— Start of Input data —

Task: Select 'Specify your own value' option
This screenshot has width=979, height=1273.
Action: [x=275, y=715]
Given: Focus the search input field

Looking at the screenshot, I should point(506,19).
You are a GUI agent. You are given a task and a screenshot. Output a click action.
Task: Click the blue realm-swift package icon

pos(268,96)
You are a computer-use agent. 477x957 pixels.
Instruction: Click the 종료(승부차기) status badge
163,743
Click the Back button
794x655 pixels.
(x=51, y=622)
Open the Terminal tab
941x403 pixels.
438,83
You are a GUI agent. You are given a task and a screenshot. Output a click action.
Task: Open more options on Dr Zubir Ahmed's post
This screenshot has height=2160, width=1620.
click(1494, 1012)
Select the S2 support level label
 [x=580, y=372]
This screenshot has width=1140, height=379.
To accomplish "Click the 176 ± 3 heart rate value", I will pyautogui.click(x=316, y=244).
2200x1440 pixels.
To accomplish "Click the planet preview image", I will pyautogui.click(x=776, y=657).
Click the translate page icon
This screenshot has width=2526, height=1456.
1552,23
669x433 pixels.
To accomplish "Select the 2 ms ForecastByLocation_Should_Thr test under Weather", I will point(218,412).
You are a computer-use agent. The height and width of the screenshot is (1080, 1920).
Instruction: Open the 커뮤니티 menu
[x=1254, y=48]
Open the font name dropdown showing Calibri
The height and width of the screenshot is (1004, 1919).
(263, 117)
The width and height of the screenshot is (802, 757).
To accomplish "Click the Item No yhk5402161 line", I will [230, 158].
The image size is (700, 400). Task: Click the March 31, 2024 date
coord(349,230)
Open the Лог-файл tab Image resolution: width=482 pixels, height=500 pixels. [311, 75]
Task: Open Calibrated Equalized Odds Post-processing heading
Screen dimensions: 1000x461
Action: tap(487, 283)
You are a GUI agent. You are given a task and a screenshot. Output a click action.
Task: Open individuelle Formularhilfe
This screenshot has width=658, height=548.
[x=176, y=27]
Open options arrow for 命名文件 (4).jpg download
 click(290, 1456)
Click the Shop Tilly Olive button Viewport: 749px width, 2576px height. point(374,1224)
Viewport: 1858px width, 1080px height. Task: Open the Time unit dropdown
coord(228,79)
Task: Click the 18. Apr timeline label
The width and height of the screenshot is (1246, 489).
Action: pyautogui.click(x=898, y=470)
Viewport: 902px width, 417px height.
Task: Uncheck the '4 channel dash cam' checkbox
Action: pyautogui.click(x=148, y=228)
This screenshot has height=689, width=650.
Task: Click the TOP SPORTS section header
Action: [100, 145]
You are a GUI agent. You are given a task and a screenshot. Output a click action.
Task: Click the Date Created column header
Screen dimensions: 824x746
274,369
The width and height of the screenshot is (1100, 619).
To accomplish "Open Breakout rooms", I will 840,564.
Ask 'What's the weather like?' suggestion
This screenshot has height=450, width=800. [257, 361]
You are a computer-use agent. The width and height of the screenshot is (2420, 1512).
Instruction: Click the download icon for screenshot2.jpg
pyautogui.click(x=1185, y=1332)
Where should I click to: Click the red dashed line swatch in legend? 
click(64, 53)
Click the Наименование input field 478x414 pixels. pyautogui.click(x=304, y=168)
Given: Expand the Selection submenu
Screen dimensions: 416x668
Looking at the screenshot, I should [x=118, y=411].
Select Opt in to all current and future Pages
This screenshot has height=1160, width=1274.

— End of Input data —

Show every line of the records above that contains the string "icon". Case counts.

Task: Click the blue realm-swift package icon
Click the translate page icon
Instruction: Click the download icon for screenshot2.jpg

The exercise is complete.